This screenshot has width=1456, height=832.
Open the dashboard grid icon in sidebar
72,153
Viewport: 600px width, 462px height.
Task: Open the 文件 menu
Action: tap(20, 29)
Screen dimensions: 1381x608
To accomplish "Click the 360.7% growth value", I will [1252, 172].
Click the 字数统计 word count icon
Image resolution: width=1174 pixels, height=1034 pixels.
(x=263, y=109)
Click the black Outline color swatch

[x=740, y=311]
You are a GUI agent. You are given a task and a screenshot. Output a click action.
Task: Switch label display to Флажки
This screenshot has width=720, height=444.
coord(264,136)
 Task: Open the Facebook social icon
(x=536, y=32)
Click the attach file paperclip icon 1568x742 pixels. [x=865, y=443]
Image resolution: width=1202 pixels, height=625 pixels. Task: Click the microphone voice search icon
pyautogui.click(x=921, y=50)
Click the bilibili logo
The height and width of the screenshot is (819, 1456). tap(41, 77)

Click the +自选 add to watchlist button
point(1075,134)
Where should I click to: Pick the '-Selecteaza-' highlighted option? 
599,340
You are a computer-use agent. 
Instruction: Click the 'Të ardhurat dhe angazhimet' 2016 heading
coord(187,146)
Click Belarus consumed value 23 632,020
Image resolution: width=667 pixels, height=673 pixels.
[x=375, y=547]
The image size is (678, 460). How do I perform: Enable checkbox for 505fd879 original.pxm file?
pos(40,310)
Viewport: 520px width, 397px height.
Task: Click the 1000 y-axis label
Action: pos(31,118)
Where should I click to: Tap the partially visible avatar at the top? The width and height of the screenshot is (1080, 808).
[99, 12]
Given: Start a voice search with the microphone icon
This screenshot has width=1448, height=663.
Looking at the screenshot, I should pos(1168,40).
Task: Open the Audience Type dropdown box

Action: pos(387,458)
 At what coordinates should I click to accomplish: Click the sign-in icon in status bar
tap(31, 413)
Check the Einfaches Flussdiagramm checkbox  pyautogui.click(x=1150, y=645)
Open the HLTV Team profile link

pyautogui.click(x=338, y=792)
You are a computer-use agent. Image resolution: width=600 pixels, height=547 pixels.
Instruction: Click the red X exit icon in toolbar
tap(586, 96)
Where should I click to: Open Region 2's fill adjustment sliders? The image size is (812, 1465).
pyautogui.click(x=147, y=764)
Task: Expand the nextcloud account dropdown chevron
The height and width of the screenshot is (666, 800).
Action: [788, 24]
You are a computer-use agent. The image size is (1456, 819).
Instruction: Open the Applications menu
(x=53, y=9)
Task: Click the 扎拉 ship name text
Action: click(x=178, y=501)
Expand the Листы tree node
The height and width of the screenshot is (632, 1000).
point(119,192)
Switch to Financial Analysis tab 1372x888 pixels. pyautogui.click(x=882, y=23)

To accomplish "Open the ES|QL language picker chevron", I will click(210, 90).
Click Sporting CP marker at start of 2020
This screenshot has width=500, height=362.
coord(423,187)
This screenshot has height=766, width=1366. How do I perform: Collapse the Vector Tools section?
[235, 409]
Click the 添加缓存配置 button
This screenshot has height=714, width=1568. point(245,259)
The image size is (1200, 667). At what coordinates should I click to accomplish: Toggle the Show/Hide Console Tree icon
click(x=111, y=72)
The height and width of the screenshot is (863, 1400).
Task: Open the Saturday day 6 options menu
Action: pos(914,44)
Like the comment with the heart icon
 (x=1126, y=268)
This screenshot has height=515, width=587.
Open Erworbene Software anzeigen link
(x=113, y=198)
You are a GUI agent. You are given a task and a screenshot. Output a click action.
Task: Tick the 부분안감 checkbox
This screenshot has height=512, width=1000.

§ **EXERCISE BRIEF**
Locate each line of the listing above that contains the word "Expand" and copy those lines in full.

§ **RESULT OF THE EXERCISE**
Task: Expand the nextcloud account dropdown chevron
Expand the Листы tree node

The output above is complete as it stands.